We are attorneys admitted to practice in the State of Maryland.  We express no opinion concerning the laws of any jurisdictions other than the federal laws of the United States of America and the State of Maryland.
 
Based upon the foregoing, and subject to the assumptions, limitations and qualifications set forth herein, we are of the opinion that the Shares, when issued in accordance with the Company Resolutions upon receipt by the Company of the consideration provided for in the Company Resolutions and as provided in the Underwriting Agreement, Registration Statement and Prospectus, will be duly authorized, validly issued, fully-paid and non-assessable.
 
The foregoing assumes that all requisite steps will be taken to comply with the requirements of the Securities Act and applicable requirements of state laws regulating the offer and sale of securities, and that additional action will be taken by the Company to cause the issuance of the Shares.
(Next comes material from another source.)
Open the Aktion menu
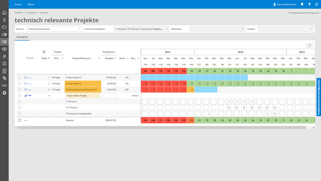 [30, 5]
These opinions are based upon currently existing facts and circumstances and Maryland statutes, rules, regulations and judicial decisions and are rendered as of the date hereof.  We disclaim any obligation to advise you of any change in any of the foregoing sources of law or subsequent developments in law or changes in facts or circumstances which might affect any matters or opinions set forth herein.


 
 

 
 
 
Pernix Therapeutics Holdings, Inc.
July 21, 2011
Page 4

This opinion may be relied upon by the firm of Jones, Walker, Waechter, Poitevent, Carrère & Denègre L.L.P. with respect to that firm’s opinion to be filed as an exhibit to the Prospectus.  In addition, we hereby consent to the reference to our firm under the caption "Legal Matters" in the Prospectus.  Our consent to such reference does not constitute a consent under Section 7 of the Securities Act and in consenting to such reference we have not certified any part of the Registration Statement or Prospectus and do not otherwise come within the categories of persons whose consent is required under Section 7 or under the rules and regulations of the Commission thereunder.